Our paper adds to the literature in three aspects. First, this paper is the first of its kind to investigate the impact of corporate governance on the efficiency performance of Thai non-life insurance companies, given that the Thai government has enacted so many regulations for corporate governance after the Asian Financial Crisis. Second, we investigate the impact of a more complete set of board/audit committee characteristics on the insurer's efficiency performance. Third, unlike prior literature, we also investigate the relation between revenue efficiency and corporate governance, allowing us to examine whether good corporate governance is rewarded by the market.

The empirical results reveal that the characteristics of corporate governance do influence the efficiency performance of non-life insurers. Specifically, board independence is positively correlated with allocative, cost, and revenue efficiency, suggesting that board independence enhances a firm's efficiency. Moreover, we find evidence that board meeting frequency is positively correlated to allocative and cost efficiency. The result indicates that board diligence can improve the efficiency performance of firm because the board has more opportunities to monitor the performance of management.

For audit committee characteristics, the results show that an audit committee size is negatively related to technical, cost, as well as revenue efficiency, suggesting that increasing committee size decreases a firm's efficiency. In the same direction, we also find that audit committee meeting frequency is negatively related to technical and cost efficiency. The results suggest that the effectiveness of an audit committee decreases with overloaded agendas and activities on compliance, lowering a firm's efficiency. Finally, divergence between voting rights and cash flow rights also has a negative impact on efficiency.

Our empirical results may encourage more studies to examine further the links between any other aspects of corporate governance characteristics and performance of the Thai insurance industry.
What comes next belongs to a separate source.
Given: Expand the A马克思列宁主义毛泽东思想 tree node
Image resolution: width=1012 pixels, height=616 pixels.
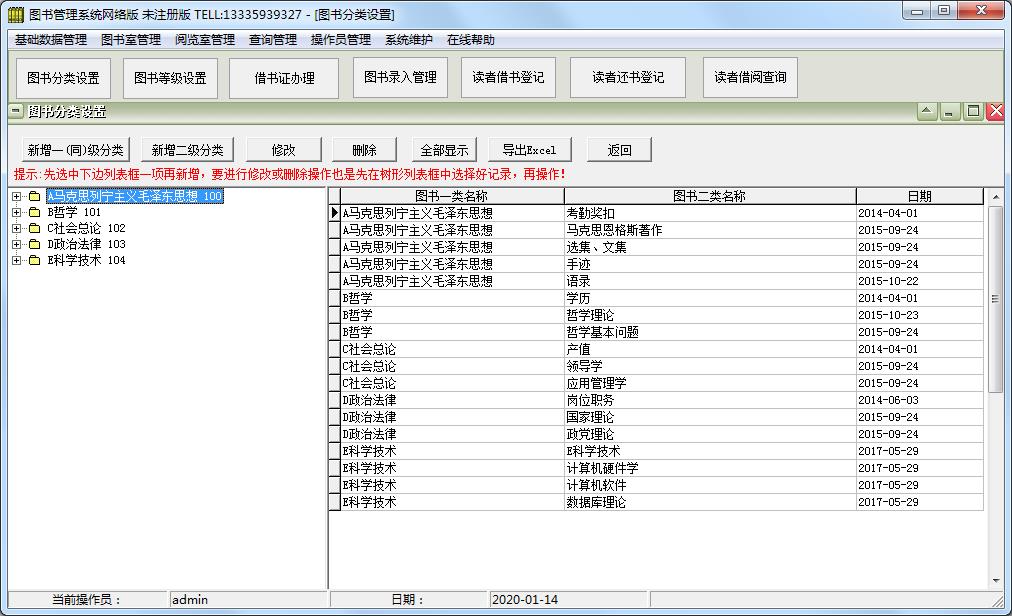Looking at the screenshot, I should pos(16,197).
Although this study uses only the data from the public Thai non-life insurance companies, its findings could have further implications for regulators in Thailand to set up corporate governance requirements. Specifically, our results show that a board dominated by independent directors significantly improves its efficiency, while the proportion of independent directors generates mixed results, suggesting that the requirement for a minimum proportion of independent directors to be on a board may not enhance a firm’s performance, due to majority rule. Instead, a board dominated by its independent directors contributes to a firm’s performance. Another implication derived from our results is that the characteristics that make up an audit committee may generate negative results. As mentioned earlier, a possible explanation is the requirement by the Thai government that audit committee members cannot hold more than five per cent shares of the firm. This is in contrast with the findings by Klein24 and Ahmed and DuellmanFootnote 43 which state that stock ownership increases monitoring incentives, and such a requirement decreases this monitoring incentive, undermining the effectiveness of an audit committee.